## EXERCISE REQUIREMENTS
[1] In the abstract on subarachnoid pharmacodialysis, what drug was delivered to the neocortex of monkeys to prevent focal seizures?
[2] Name every point that, according to the abstract on subarachnoid pharmacodialysis, must be demonstrated to test the hypothesis.

## PASSAGE FOR REVIEW
┄┄┄┄┄┄┄┄┄┄┄┄┄┄┄┄┄┄┄┄
Subarachnoid pharmacodialysis for central nervous system disorders.

We postulate that alternating use of microcontroller-regulated delivery and drain pumps connected to one or more sealed subarachnoid fluid exchange ports can maintain localized bi-directional molecular fluxes across pia mater covering multiple diseased areas of the cerebral cortex or spinal cord. This system enables local irrigation with drugs and drainage of endogenous neurotoxic molecules normalizing regional neurochemistry and restoring physiological function. Viewing the pia mater as an endogenous dialysis membrane, testing this hypothesis requires demonstrating: (a) benefits of removing neurotoxic molecules from diseased cerebral cortical or spinal areas via subarachnoid dialysis, (b) neuropharmacological effects of subarachnoid drug delivery and (c) evaluating additive effects of combining the two, as a novel, "pharmacodialysis" procedure. Our supporting experimental data show that this procedure can drain proinflammatory cytokines from the neocortex to the subarachnoid cerebrospinal fluid in rats and can prevent focal seizures in monkeys through subarachnoid delivery of muscimol to their neocortex. Subarachnoid pharmacodialysis allows effective site-specific treatment and microcontroller-regulated timing responsive to the evolving course of a disease and can be performed with bedside systems or fully implanted devices. The procedure provides a two-pronged, combined therapy for traumatic brain and spinal cord injuries, cortically localized epilepsy, stroke and tumors as well as psychiatric disorders such as Alzheimer's disease with pathology of the association cortex. Therapeutic subarachnoid pharmacodialysis drainage of endogenous molecules from the neocortical interstitial space offers unprecedented opportunities to gain new insights into the neurochemistry of the human neocortex in real-life conditions over months or even years.
┄┄┄┄┄┄┄┄┄┄┄┄┄┄┄┄┄┄┄┄
## SUPPLIED MATERIAL
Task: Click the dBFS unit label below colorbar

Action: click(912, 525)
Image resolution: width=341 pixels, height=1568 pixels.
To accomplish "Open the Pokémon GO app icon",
┄┄┄┄┄┄┄┄┄┄┄┄┄┄┄┄┄┄┄┄
## SOLVED PROBLEMS
[1] Muscimol

[2]
- (a) Benefits of removing neurotoxic molecules from diseased cerebral cortical or spinal areas via subarachnoid dialysis
- (b) Neuropharmacological effects of subarachnoid drug delivery
- (c) Additive effects of combining the two, as a novel "pharmacodialysis" procedure